C'était cela qui faisait qu'on se trouvait si bien près de lui. Et Angélique s'émerveillait d'avoir, parmi toutes les créatures, su captiver et retenir cette personnalité d'homme hors du commun, à la fois intraitable et tendre, supérieure et modeste, dissimulée, ne se livrant pas, ne se dévoilant pas volontiers, mais sûre et droite d'intentions. Le drame récent l'avait prouvé, les obligeant tous deux, pour ne pas se perdre, à violenter la pudeur de leurs sentiments, à se mettre à nu l'un devant l'autre.
Angélique en retirait une extraordinaire impression de sécurité vis-à-vis de lui. L'angoisse venait d'ailleurs.
Elle laissa glisser ses mains le long des épaules de son mari. Le toucher, le sentir, lui était un réconfort, un bonheur, dont elle se demandait avec crainte comment elle pourrait en être privée et survivre.
Elle baissait la tête. Enfin elle interrogea avec hésitation.
– Vous allez être obligé de repartir, n'est-ce pas ? Afin de porter secours à ces officiels de Québec qui sont bloqués dans la rivière Saint-Jean par le navire de Phipps ?

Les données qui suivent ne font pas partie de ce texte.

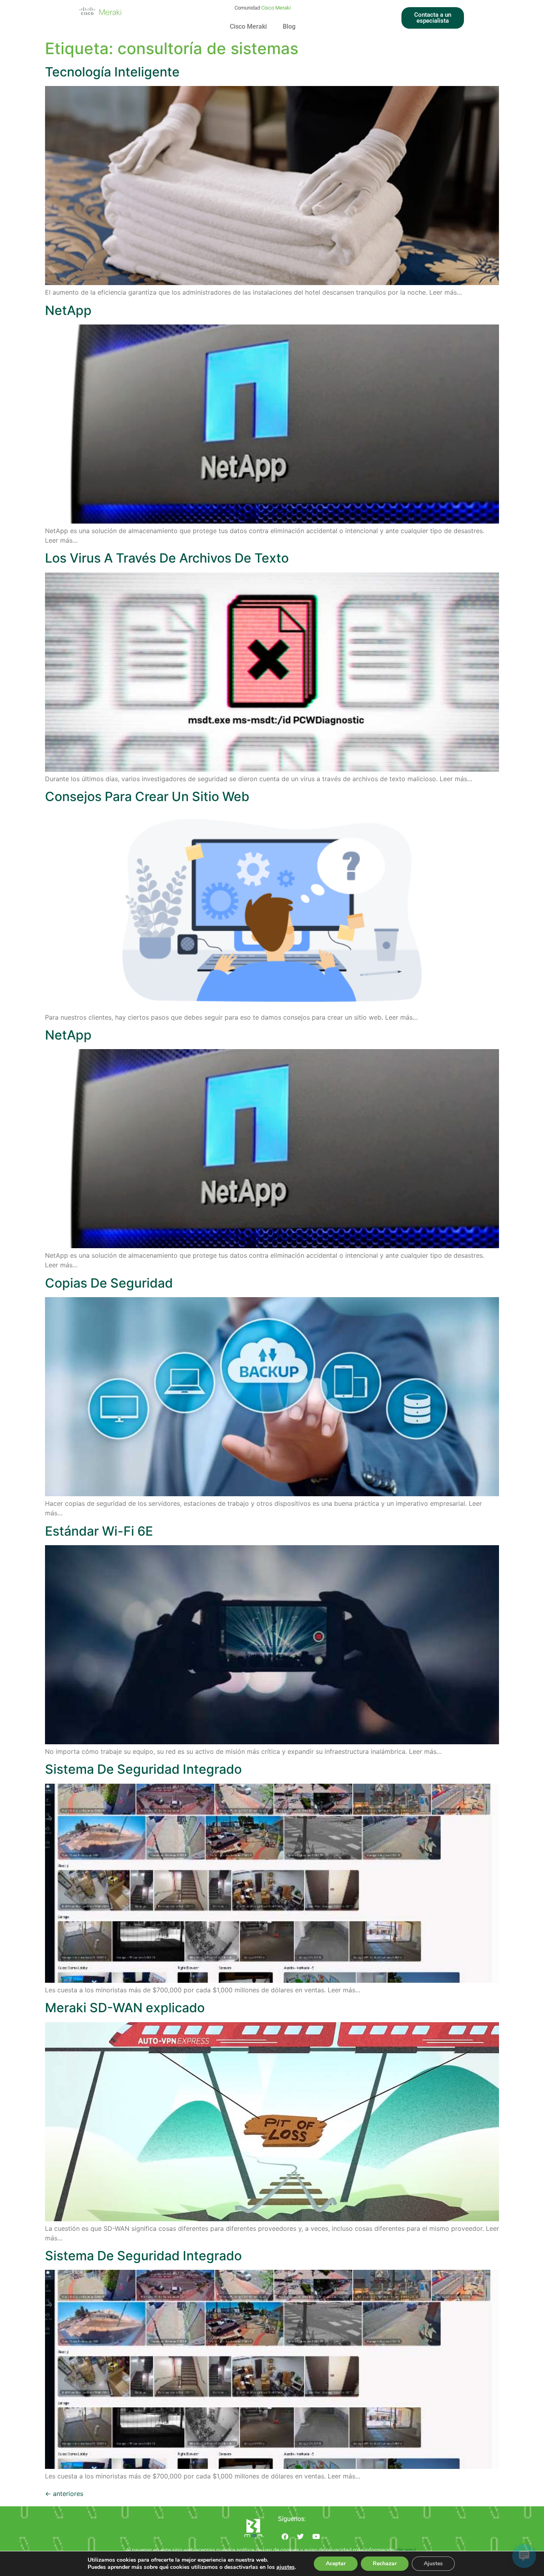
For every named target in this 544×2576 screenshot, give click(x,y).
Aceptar (336, 2563)
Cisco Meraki (248, 26)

Il lui releva le menton comme à une enfant triste qu'on regarde dans les yeux afin d'essayer de la consoler, de la convaincre.

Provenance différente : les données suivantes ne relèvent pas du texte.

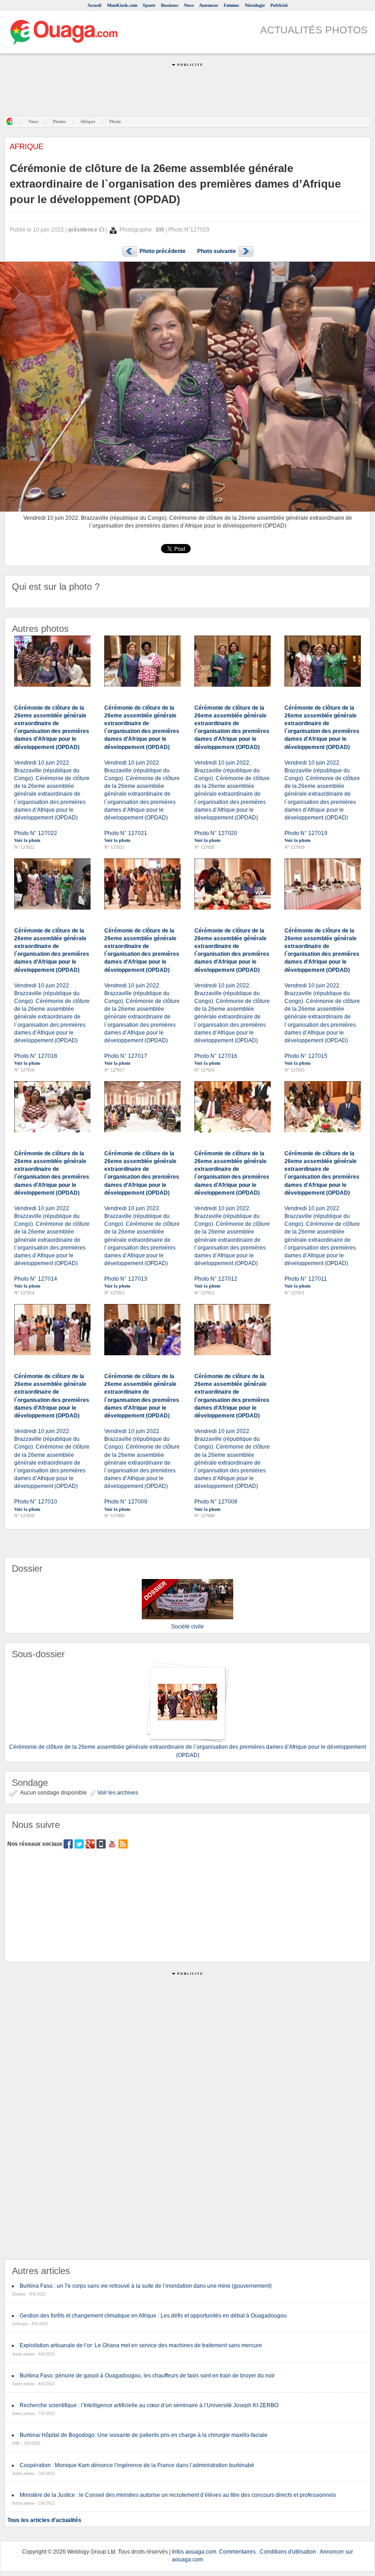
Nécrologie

– Il le faut. C'est une occasion à saisir de rendre service à ces mauvaises têtes de Québec.
– Mais enfin, dit-elle nerveusement, expliquez-moi une bonne fois pourquoi ces Canadiens nous en veulent tellement ! Pourquoi voient-ils en moi une démone, en vous un dangereux envahisseur de territoires français. Cet emplacement appartient par les traités au Massachusetts, vous l'avez acquis en bonne et due forme... Les Canadiens ne peuvent pourtant pas prétendre tenir tout le continent américain sous leur coupe.
– Mais si, ma chère ! C'est exactement leur ambition, à la fois nationale et catholique... Servir Dieu et le roi c'est le premier devoir d'un bon Français, et ils sont prêts à mourir pour cela, même s'ils ne sont qu'une poignée de quelque six mille âmes en face des deux cent mille Anglais du Sud. À cœur vaillant rien d'impossible ! Malgré les traités, ils continuent à considérer tous les territoires aux alentours de la Baie Française comme français. La preuve en est les nombreuses seigneuries et censives qui se maintiennent un peu partout : Pentagoët avec Saint-Castine, Port-Royal, etc., et chaque année le gouverneur de l'Acadie vient toucher ses redevances sur ses domaines. Intrusion qui ne complaît pas tellement à ces lointains sujets du roi de France. Avec le temps, les Acadiens ont fini par se considérer comme indépendants, un peu à l'image de Gouldsboro, c'est pourquoi Castine est venu me demander de grouper sous mon égide les différents colons qui peuplent la baie tant français qu'écossais ou anglais et qui s'y considèrent, chacun à part soi, comme chez lui de son plein droit.